One Rubber Raft Evolves Into a Small Fleet of Sailboats
When Latitude reader Paula Sunn picked up a copy of the October issue from the Chico Yacht Club, where she’s been a member for the past 19 years, she found one of our Golden Tickets nestled among the magazine’s pages. After sending us the photo below in order to claim her new Latitude 38 hat, Paula followed up with her sailing story, which makes us just want to get out of the office and go sailing …

“As a 12-year-old, I’d desperately wanted a boat, and all I could afford was a rubber raft on my meager babysitting income,” Paula begins. “My parents would take me and a friend to Lake Vasona in Los Gatos, where there was, at the time, quite a fleet of El Toros. My dad thought an El Toro would be a fun woodworking project (it turned out to be far more frustrating and difficult than he’d imagined), and after completion, we needed to learn how to sail. So we took some lessons, and eventually we both began to dream of a bigger boat we could sail on the Bay. Against my mother’s wishes, he eventually got a Coronado 25, which we sailed out of Alameda until I went off to college.

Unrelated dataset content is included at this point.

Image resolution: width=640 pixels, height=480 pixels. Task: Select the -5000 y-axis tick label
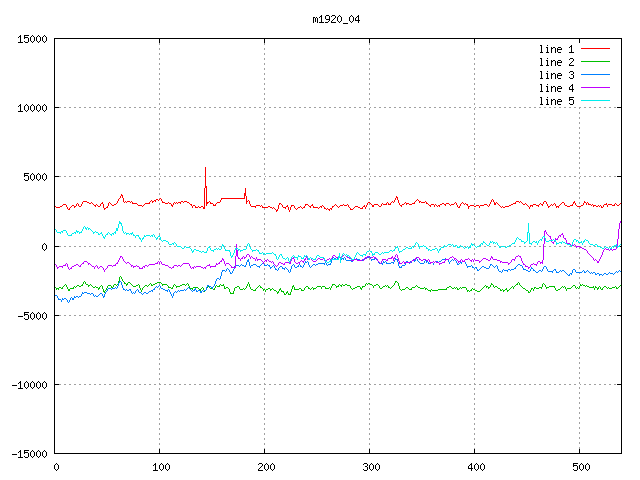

After I graduated, my father gave me the El Toro, and I’ve been sailing ever since.”

Today, Paula owns three sailboats — a Capri 18, Chill Out, a Day Sailer, Chill, and a Hobie Wave; she plans to sell the Day Sailer and keep just the Hobie and Chill Out.

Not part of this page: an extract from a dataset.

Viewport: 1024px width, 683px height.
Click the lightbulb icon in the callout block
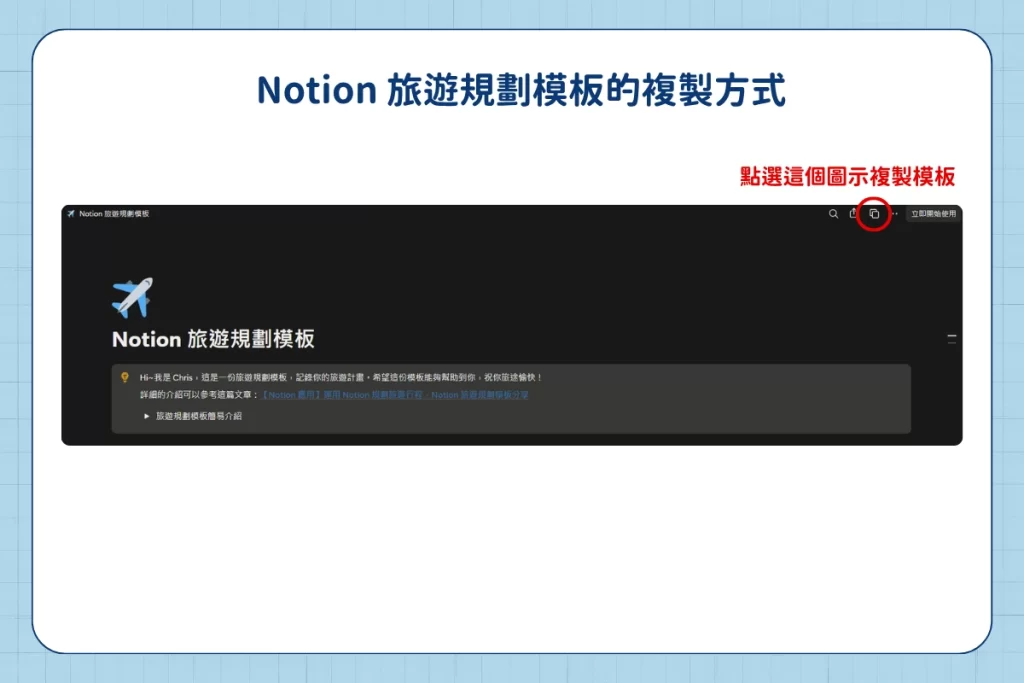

Paula says that she’s also owned a San Juan 21, a Pearson Triton and an Islander 32. Most recently, she tells us, she’s enjoyed sailing Chill Out on Lake Oroville, “… having downsized as we age,” she adds.

“We spent over 30 wonderful years sailing the Bay and Delta, first on our Pearson Triton, Mintaka, then moving up to our Islander 32, Andiamo.”

We also still sail our Hobie Wave,” Paula continues, “the only thing we had that survived the Camp Fire when we lived in Paradise. She now sports a new hull (one hull has blue-and-pink decals and the other orange-and-green), one white rudder and one black, new trampoline, and patches on her sail where embers burned through. She’s a real calico cat now and as fun as ever.”

“I’ve always loved being on the water, and what better way than sailing? The way the boat feels when you’ve turned off the engine after maneuvering out of the marina is so sweet. It just makes me happy!”
While crewing on the 2015 Baja Ha-Ha was one of Paula’s sailing highlights, she says her favorite times have been summer days spent sailing in the Delta: “… with all of its challenges, anchoring midafternoon, then raising the mast on our towed Hobie to just blast around amongst the tules, completely soaked and having a heck of a lot of fun. And afterwards, evenings spent socializing and enjoying another night on the water. I love it!”
Golden Ticket winners usually appear in a run. Paula is the first to claim the prize in recent months; will you be next?